2. Het plan voorziet in de aanleg van een rotonde op de kruising van de Arnhemsestraatweg, de Daalhuizerweg en de Nordlaan te Velp.
3. [appellant] en anderen betogen dat de raad er ten onrechte van uitgaat dat de aanleg van de rotonde de doorstroming van het verkeer ter plaatse zal verbeteren. Hiertoe stellen zij dat de spoorwegovergang op de Nordlaan in de toekomst vaker dicht zal zijn, omdat het goederenvervoer op de spoorlijn Arnhem-Zutphen wordt uitgebreid. Dit leidt tot minder doorstroming. Verder blijkt volgens hen uit recente ontwikkelingen in andere gemeenten dat een rotonde niet noodzakelijkerwijs tot een verbetering van de doorstroming leidt. Bovendien zijn er in de huidige situatie op de Hoofdstraat - in het verlengde van de Arnhemsestraatweg - regelmatig opstoppingen. De rotonde zal hier niets aan zal veranderen. [appellant] en anderen zijn van mening dat de doorstroming en veiligheid op de kruising het meest zijn gebaat bij een vervanging van de verouderde verkeersregelinstallatie door een moderne.

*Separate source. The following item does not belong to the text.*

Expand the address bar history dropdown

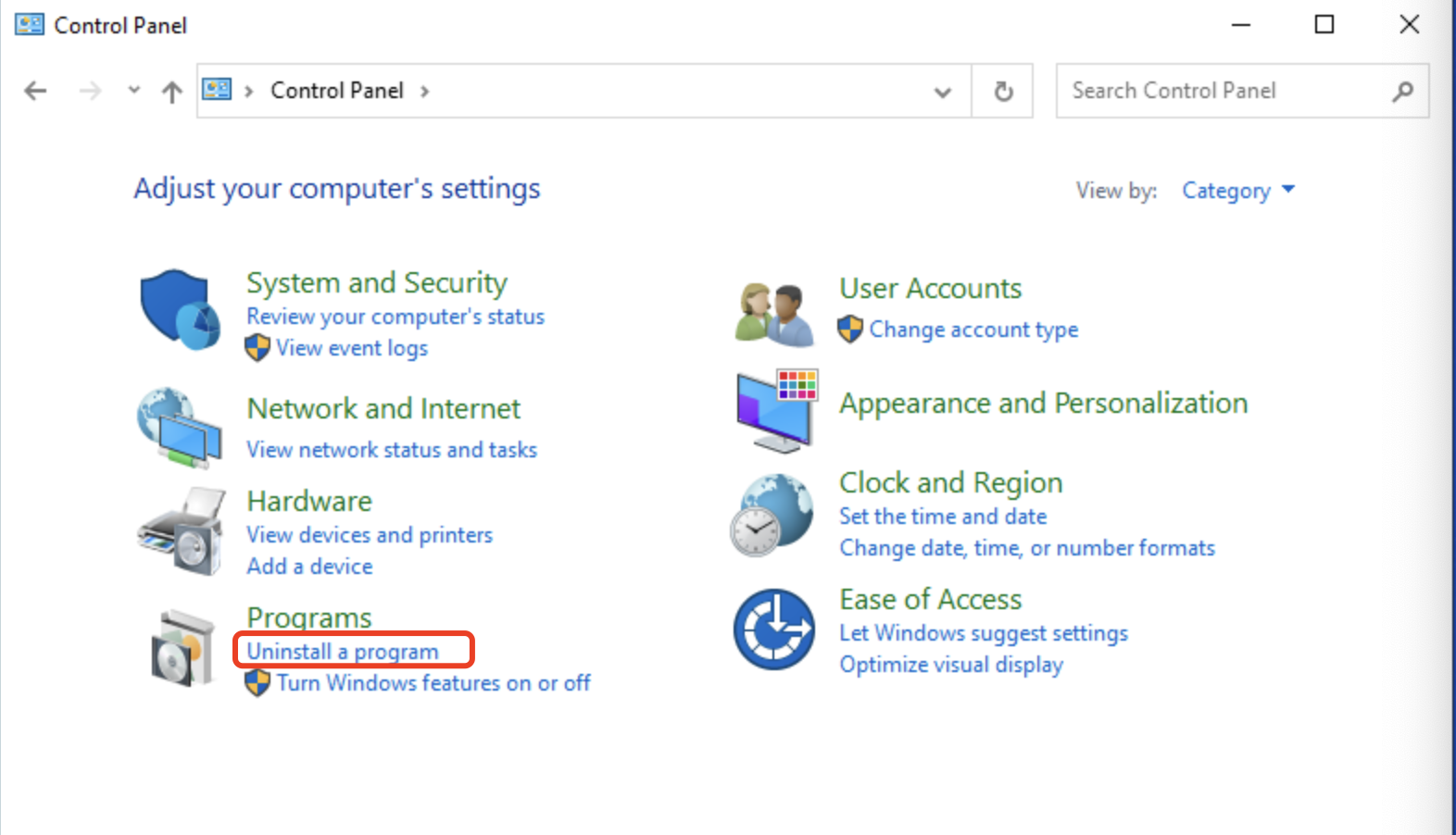point(943,91)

[appellant] en anderen voeren tevens aan dat zij onevenredig benadeeld worden door de plek die de raad voor de rotonde heeft gekozen. Zij verliezen hierdoor een deel van de tuin van hun appartementencomplex, waardoor hun privacy en uitzicht verminderen en de appartementen in waarde dalen. Bovendien zullen enkele monumentale bomen worden gekapt. [appellant] en anderen wijzen erop dat het perceel van het appartementencomplex tegenover hen onaangetast blijft.

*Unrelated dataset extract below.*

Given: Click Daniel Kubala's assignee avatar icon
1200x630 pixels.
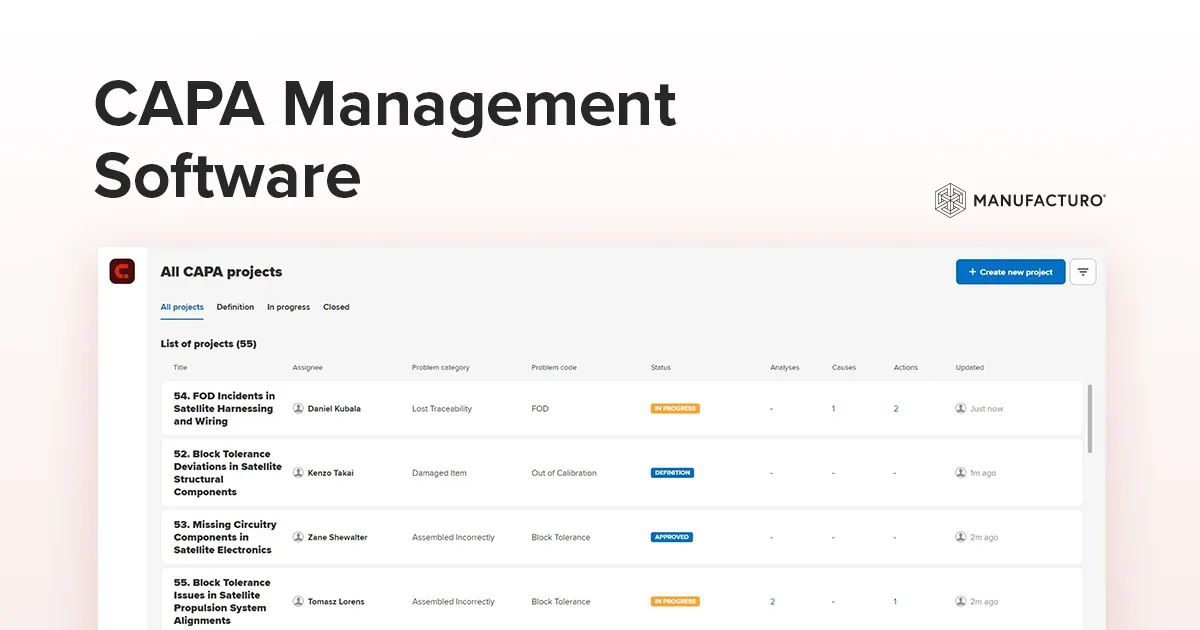Looking at the screenshot, I should pyautogui.click(x=297, y=408).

3.1. De raad stelt dat de huidige verkeersregelinstallatie op de kruising gedateerd is en over een aantal jaren niet meer toereikend zal zijn voor de verwachte verkeersstroom. Uit onderzoek naar de verschillende mogelijkheden voor herinrichting van de kruising - die een van de knooppunten is in de hoofdontsluitingsstructuur van Velp - blijkt dat een rotonde op de kruising de beste oplossing is voor de veiligheid en doorstroming van het verkeer. Dat bij de spoorwegovergang op de Nordlaan in de toekomst langere wachtrijen zullen ontstaan, doet hier niet aan af. De situaties in de andere gemeenten waarnaar [appellant] en anderen verwijzen, zijn volgens de raad niet vergelijkbaar met die in het plangebied. Dat de verkeerssituatie op de Hoofdstraat niet optimaal is, is voor de raad geen reden om af te zien van de aanleg van de rotonde.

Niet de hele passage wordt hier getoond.